-
Notifications
You must be signed in to change notification settings - Fork 0
Getting Started
This guide is for people who have never written a line of Python — and maybe never opened a "terminal." If you're a working linguist, philologist, or epigrapher who wants to use pyaegean rather than develop it, you're in the right place. We'll go from nothing installed to your first real result. Take it one step at a time; nothing here can break your computer.
Already comfortable with Python and
pip? Skip ahead to Installation and the Tutorial.
Just want to try it first? The core pipeline runs in your browser, nothing to install: the web demo (Pyodide).
It's a free toolkit, written in the Python language, for working with Ancient Greek and the Aegean scripts (Linear A, Linear B, Cypriot, Cypro-Minoan). You give it Greek text or a Linear A inscription; it gives you back syllables, accents, metre, morphology, statistics, and more. You drive it by writing very short snippets of Python — usually one or two lines — which this documentation gives you ready to copy.
pyaegean needs Python 3.10 or newer.
-
Windows / macOS: go to python.org/downloads,
download the latest installer, and run it.
- On Windows, tick the box "Add Python to PATH" on the first screen of the installer. This one checkbox saves a lot of grief later.
-
Linux: Python is almost certainly already installed. If not,
sudo apt install python3 python3-pip python3-venv(Debian/Ubuntu).
To confirm it worked, open a terminal (next step) and type python --version
(on macOS/Linux you may need python3 --version). You should see something like
Python 3.12.4.
A "terminal" is just a window where you type commands instead of clicking.
- Windows: press the Start key, type PowerShell, and open it.
- macOS: press ⌘+Space, type Terminal, and open it.
- Linux: open your Terminal app.
You'll see a prompt waiting for input. That's all a terminal is.
A virtual environment is a private sandbox for one project's packages, so pyaegean and its dependencies don't collide with anything else on your machine. It's optional but strongly recommended, and it's two commands.
# make and enter a folder for your Greek work (call it whatever you like)
mkdir greek-work
cd greek-work
# create a virtual environment named ".venv"

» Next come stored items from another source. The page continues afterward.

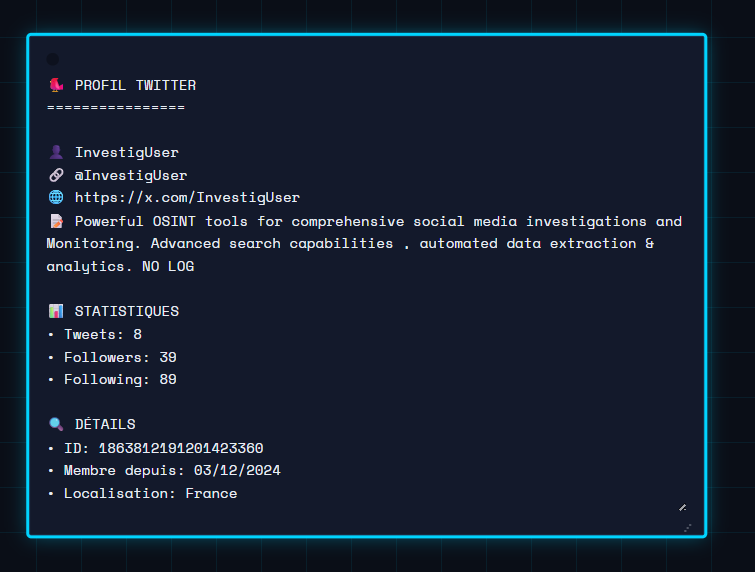Click the memo icon before the bio
Viewport: 755px width, 572px height.
pyautogui.click(x=55, y=221)
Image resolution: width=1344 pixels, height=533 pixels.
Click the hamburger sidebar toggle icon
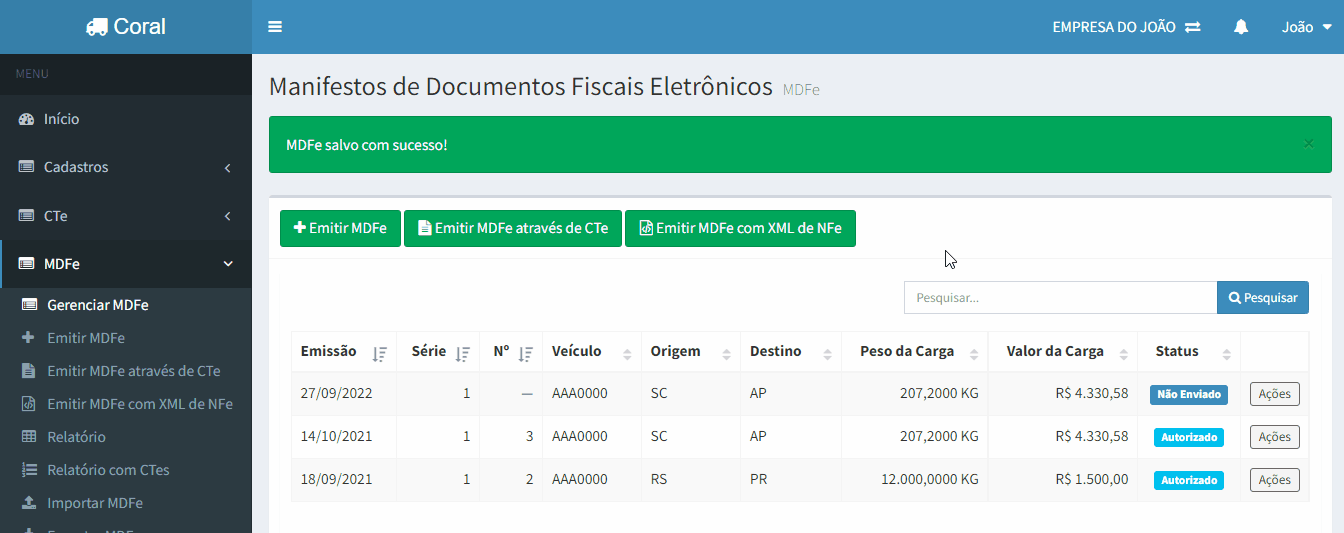275,27
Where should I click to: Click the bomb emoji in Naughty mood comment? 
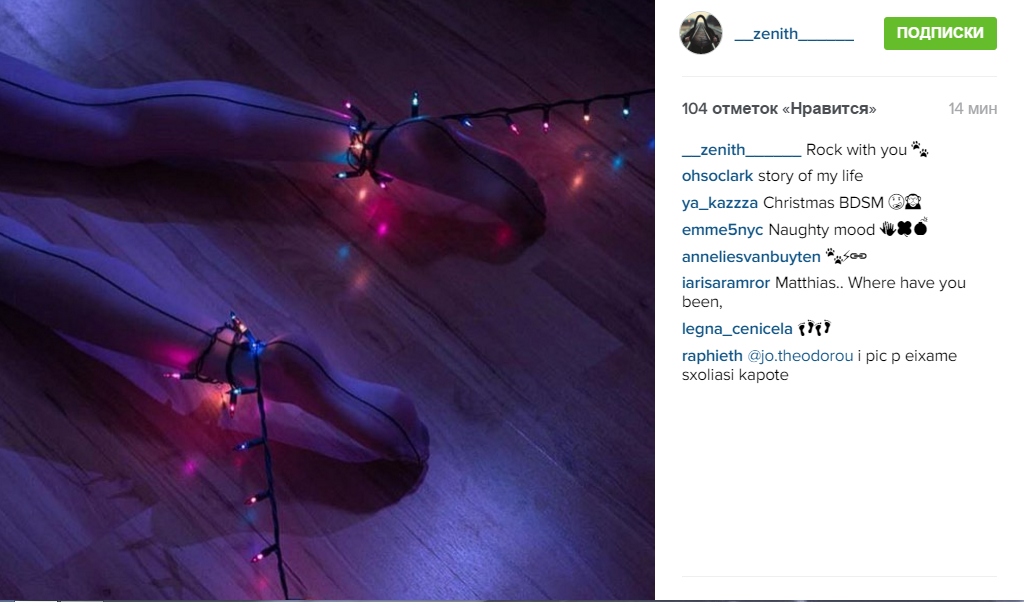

python -m venv .venvNow activate it (you do this each time you come back to the project):
# Windows (PowerShell)
.venv\Scripts\Activate.ps1
# macOS / Linux
source .venv/bin/activateYour prompt will now show (.venv) at the start — that means the sandbox is on.
Windows note: if PowerShell refuses to run the activate script with a message about "execution policy," run this once, then try again:
Set-ExecutionPolicy -Scope CurrentUser RemoteSigned.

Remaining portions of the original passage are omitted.